Organization Mission Statement
The mission statement is the company’s opportunity to define its culture and goals (Ferrell & Hartline, 2014). I will include the following aspects in my organization’s mission statement:
- providing the best quality of services for each customer;
- organizing the most favorable working environment for the employees;
- conforming to the rules of sustainable development and environmental protection;
- taking care of high customer satisfaction;
- developing the organization constantly to correspond to the highest clients’ expectations.
The competitive advantage of our company is constituted by several factors. First of all, we suggest quick service due to having modern equipment and well-trained employees. Secondly, we offer a comfortable waiting zone as opposed to our competitors’ usually small offices with no convenient place to wait to be served. Thirdly, we offer bonuses for the clients who recommend our services to their friends and acquaintances. Every customer who refers us will receive a 10-percent discount for the next service.
Situational Analysis using SWOT
Situational analysis is employed by the company manager in order to evaluate the company’s strong and weak sides. SWOT analysis incorporates investigating the strengths, weaknesses, opportunities, and threats of the organization (Grünig & Kühn, 2015). The following elements of SWOT analysis are identified for our organization.
- our company is small, which is rather suitable for individual clients and small organizations;
- our company suggests bonuses to loyal customers, which is a great promotional approach;
- we have modern equipment and suggest quick services so that the customers do not have to waste their time waiting.
- because the company is small, we cannot compete with large organizations, and thus we lose potential clients;
- because of the bonus we promise to the customers, we lose a considerable part of income;
- the company is new and not widely known to the potential customer, so we have to dedicate time and efforts to advertising.
- we can open a few branches after some time and thus make our organization more stable in the market;
- we can suggest some new services and thus gain customers’ trust and loyalty;
- when we gain a good reputation and stable income, we will be able to open a big office and have several minor branches.

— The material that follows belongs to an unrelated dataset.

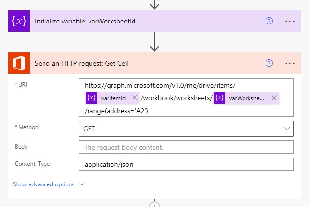Click into the Body request content field

186,147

- bigger competitors may close the way to clients to us if we are not persistent and hardworking enough;
- if we do not sign contracts with large organizations, we might not get sufficient attention and acknowledgment in the area;
- companies that provide services similar to ours may try to use some black public relations technologies to make us lose the reputation.
Opportunities Using STP
Market segmentation is a rather helpful tool for defining the most probable groups of customers that are going to use the company’s products or services (McDonald, 2012). For a Help Desk Service repairing computers, the following segments may be identified: home users and office users (small and big business). Two segments present the most probable client groups of our Help Desk Service: small business offices and big business offices.
Out of the two identified segments, it is expected that small business companies are more likely to be the most suitable target. They do not have many computers, and it will be easier to deal with them. However, we should not forget about the second segment that may develop into another significant potential segment in the future. Still, for now, small business companies are our target market. It is possible to arrange cooperation with them due to their size. Our possibilities are enough to satisfy the needs of a small number of computers in a short time.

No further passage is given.